U11 spliceosomal RNA


The U11 snRNA is an important non-coding RNA in the minor spliceosome protein complex, which activates the alternative splicing mechanism. The minor spliceosome is associated with similar protein components as the major spliceosome. It uses U11 snRNA to recognize the 5' splice site while U12 snRNA binds to the branchpoint to recognize the 3' splice site.

Secondary structure

U11 snRNA has a stem-loop structure with a 5' end as splice site sequence and contains four stem loops structures. A structural comparison of U11 snRNA between plants, vertebrates and insects shows that it is folded into a structure with a four-way junction at the 5' site and in a stem loop structure at the 3' site.

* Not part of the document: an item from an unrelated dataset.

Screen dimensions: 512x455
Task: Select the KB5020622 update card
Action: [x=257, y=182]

Binding site during assembly pathway

The 5' splice site region possesses sequence complementarity with the 5' splice site of the eukaryotic U12 type pre-mRNA introns. Both the 5' splice site and the Sm binding site are highly conserved in all species. Also, stem loop III is either a possible protein binding site or a base-pairing region since it has a highly conserved nucleotide sequence 'AUCAAGA'.

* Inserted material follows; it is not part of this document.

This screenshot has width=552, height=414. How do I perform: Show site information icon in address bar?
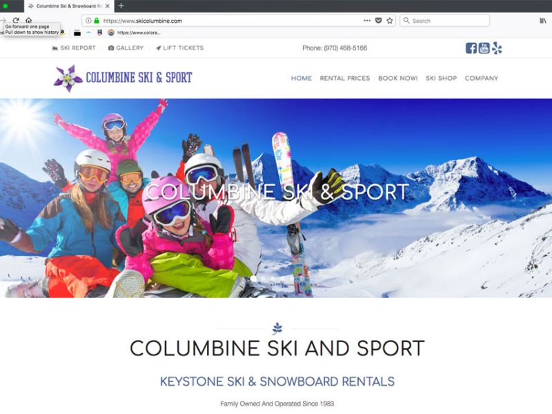coord(88,21)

Role during alternative splicing

U11 and U12 snRNPs are functional analogs of U1 and U2 snRNPs whereas the U4 atac/U6 atac snRNPs are similar to U4/U6. Unlike the major splicing pathway, U11 and U12 snRNPs bind to the mRNA as a stable, preformed U11/U12 di-snRNP complex. This is done through the use of seven proteins. Four of them are associated with U11 snRNA.
During the formation of the spliceosome, the 5' end of U11 and U12 snRNAs interact with the 5' splice site and branchpoint sequence of the mRNA respectively, through base pairing. U11 snRNP binds to a tandem repeat known as U11 snRNP-binding splicing enhancer and initiates the splicing process. Since both U11 and U12 snRNAs come together as a bicomplex, they form a molecular bridge between two ends of introns in the pre-spliceosomal complex. The U11-48K and U11/U12-65K proteins recognize the splice site of U12 type intron and stabilize the U11/U12 bi-complex. After activating the spliceosomal complex, U11 snRNA leaves the assembly.
This kind of 5' splice site recognition and intron bridging through protein-protein, protein-RNA and RNA-RNA interactions is unique in the minor splicesomal complex, unlike the major spliceosomal one. Since alternative splicing is the key to the variation of gene expression encoding proteins, U11 is crucial to this regulatory process and responsible in forming a proteomic pool. Therefore U11 snRNA is important in terms of evolutionary aspects.